* [Dataset entries]:
/---

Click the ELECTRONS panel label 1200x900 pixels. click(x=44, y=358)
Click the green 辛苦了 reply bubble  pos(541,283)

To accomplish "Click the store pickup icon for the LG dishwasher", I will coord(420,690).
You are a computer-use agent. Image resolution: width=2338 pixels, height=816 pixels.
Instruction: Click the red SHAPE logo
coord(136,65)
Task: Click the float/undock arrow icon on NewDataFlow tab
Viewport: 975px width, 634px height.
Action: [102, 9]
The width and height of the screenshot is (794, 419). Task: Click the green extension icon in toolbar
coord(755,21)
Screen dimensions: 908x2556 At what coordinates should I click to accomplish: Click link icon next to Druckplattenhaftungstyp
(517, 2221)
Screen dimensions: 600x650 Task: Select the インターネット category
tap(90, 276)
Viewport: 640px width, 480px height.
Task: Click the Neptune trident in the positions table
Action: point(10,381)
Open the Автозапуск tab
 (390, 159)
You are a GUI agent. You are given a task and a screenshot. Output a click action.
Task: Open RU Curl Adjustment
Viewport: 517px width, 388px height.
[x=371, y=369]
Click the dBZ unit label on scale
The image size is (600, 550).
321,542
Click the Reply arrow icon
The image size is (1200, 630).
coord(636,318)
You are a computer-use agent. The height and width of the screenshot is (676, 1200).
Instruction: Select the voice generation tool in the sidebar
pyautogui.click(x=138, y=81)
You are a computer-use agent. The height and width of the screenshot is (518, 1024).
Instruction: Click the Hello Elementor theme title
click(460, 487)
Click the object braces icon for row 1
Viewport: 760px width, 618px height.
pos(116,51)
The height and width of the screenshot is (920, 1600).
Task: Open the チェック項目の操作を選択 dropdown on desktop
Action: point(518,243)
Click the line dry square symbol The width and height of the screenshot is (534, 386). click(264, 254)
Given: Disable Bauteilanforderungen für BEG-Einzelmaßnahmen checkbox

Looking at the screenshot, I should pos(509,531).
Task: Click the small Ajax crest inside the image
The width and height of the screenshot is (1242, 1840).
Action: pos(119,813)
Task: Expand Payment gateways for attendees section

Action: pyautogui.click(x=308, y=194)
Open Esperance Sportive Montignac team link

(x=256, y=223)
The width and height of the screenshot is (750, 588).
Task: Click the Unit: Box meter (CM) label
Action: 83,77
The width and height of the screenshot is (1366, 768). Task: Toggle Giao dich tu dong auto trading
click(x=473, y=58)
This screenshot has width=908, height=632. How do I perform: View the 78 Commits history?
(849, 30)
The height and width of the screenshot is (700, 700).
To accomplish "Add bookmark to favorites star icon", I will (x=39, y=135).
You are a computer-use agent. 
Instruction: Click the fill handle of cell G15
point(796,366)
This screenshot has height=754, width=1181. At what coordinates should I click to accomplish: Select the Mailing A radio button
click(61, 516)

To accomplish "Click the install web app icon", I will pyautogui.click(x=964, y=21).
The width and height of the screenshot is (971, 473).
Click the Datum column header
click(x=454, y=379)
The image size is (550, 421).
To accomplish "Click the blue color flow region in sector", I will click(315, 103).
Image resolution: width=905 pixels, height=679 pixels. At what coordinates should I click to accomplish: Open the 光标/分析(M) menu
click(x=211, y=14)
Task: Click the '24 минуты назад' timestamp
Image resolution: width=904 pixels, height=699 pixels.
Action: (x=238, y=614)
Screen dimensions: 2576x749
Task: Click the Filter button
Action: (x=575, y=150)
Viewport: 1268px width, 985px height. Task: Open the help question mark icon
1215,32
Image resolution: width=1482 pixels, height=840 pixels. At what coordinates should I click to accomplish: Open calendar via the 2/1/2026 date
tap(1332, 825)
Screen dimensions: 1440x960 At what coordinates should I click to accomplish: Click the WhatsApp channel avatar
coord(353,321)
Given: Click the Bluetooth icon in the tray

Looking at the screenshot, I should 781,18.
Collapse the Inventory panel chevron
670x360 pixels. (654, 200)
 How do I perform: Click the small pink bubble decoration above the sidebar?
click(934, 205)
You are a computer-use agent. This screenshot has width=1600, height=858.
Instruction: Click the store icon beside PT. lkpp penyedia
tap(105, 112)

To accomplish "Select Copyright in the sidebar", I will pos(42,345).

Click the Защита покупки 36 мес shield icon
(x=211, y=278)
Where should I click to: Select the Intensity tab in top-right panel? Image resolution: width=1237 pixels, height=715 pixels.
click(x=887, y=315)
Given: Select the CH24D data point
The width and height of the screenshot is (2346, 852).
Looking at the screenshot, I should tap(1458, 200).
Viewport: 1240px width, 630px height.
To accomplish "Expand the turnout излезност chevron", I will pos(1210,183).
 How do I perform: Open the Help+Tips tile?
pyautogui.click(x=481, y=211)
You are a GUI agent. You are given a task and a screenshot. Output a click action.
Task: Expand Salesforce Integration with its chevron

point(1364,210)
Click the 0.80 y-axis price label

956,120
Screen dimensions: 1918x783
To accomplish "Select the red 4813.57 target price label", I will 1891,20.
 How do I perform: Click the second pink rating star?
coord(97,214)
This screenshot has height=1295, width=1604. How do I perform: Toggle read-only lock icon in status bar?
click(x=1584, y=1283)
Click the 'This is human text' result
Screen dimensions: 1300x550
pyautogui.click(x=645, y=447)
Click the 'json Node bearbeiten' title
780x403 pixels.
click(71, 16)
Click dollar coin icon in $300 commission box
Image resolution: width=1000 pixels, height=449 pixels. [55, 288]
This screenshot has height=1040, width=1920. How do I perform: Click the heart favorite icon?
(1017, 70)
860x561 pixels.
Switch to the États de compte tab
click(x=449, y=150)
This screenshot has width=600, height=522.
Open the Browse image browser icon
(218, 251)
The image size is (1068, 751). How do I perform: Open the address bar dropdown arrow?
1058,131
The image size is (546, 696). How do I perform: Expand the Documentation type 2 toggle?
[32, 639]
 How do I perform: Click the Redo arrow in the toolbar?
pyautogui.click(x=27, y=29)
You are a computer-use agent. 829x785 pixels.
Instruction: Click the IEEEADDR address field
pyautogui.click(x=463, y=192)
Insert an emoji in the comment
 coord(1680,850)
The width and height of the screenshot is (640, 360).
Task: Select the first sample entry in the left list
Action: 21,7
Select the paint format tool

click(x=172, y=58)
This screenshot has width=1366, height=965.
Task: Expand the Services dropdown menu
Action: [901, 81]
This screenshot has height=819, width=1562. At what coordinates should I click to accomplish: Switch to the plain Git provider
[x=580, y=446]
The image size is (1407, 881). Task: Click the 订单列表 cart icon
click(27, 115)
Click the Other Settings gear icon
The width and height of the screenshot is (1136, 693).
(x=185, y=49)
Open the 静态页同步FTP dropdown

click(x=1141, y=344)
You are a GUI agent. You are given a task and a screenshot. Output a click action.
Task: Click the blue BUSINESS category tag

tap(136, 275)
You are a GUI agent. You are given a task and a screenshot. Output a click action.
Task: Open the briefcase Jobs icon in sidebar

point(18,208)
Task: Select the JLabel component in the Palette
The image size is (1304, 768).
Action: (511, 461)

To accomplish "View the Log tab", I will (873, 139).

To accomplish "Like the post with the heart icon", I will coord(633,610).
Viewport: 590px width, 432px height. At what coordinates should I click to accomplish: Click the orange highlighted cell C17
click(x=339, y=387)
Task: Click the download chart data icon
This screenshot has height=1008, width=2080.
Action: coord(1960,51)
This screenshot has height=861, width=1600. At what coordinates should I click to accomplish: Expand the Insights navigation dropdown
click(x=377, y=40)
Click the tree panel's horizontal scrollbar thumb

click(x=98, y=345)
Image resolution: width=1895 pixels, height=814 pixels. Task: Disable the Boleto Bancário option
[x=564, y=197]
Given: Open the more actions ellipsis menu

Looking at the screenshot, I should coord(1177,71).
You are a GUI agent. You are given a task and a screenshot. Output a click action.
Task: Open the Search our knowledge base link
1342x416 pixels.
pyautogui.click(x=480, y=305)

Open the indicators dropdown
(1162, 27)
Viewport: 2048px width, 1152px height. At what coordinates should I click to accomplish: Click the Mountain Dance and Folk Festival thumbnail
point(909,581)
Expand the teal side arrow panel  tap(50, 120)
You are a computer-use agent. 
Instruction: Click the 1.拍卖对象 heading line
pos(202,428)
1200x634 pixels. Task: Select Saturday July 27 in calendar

\---

* [WHAT THE TASK REQUIRES]: Write down exactly the span of lines above from the one containing "The width and height of the screenshot is (971, 473)." to the one containing "Task: Click the '24 минуты назад' timestamp", both ends included.

* [SOLVED PROBLEM]:
The width and height of the screenshot is (971, 473).
Click the Datum column header
click(x=454, y=379)
The image size is (550, 421).
To accomplish "Click the blue color flow region in sector", I will click(315, 103).
Image resolution: width=905 pixels, height=679 pixels. At what coordinates should I click to accomplish: Open the 光标/分析(M) menu
click(x=211, y=14)
Task: Click the '24 минуты назад' timestamp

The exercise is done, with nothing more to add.